### WHAT YOU HAVE TO DO
Reproduce the passage on poetry and adolescence, word for word, from "I suppose I" to "read the Caddell-Flowers.)".

### DOCUMENT EXTRACT
◆ ◆ ◆ ◆

I love the idea of your new book, The Forms of Youth: 20th-Century Poetry and Adolescence, because I certainly feel my poetic identity crystallized at “sixteen or seventeen” (to borrow the Muldoonism you identify). And I think your thesis, that modern adolescence and modern poetry intersect at the desire to resist closure/identity and maintain possibility, is right on. Do you think poetry without romance is sustainable? Or to put it another way, what does grown-up poetry look like by contrast?


I suppose I am thinking of your section on Bunting. I never once considered Briggflatts in the context of “the sixties,” nor did I know that Bunting started to grow his hair and change his clothes style after the “youth movement.” (I don’t read literary biographies, but I think I’ll make an exception and read the Caddell-Flowers.)

◆ ◆ ◆ ◆

### DATA SECTION
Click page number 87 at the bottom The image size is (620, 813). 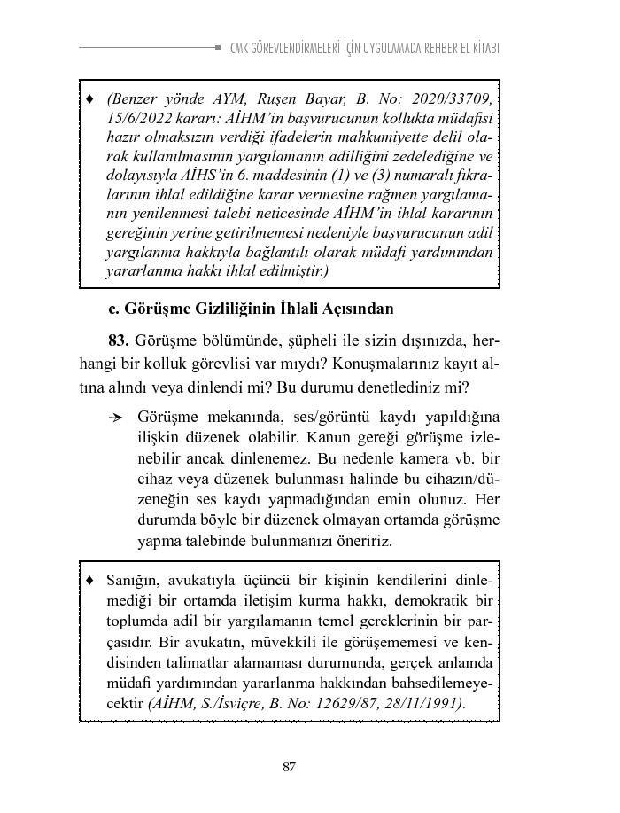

◆ ◆ ◆ ◆

### THE OUTPUT
I suppose I am thinking of your section on Bunting. I never once considered Briggflatts in the context of “the sixties,” nor did I know that Bunting started to grow his hair and change his clothes style after the “youth movement.” (I don’t read literary biographies, but I think I’ll make an exception and read the Caddell-Flowers.)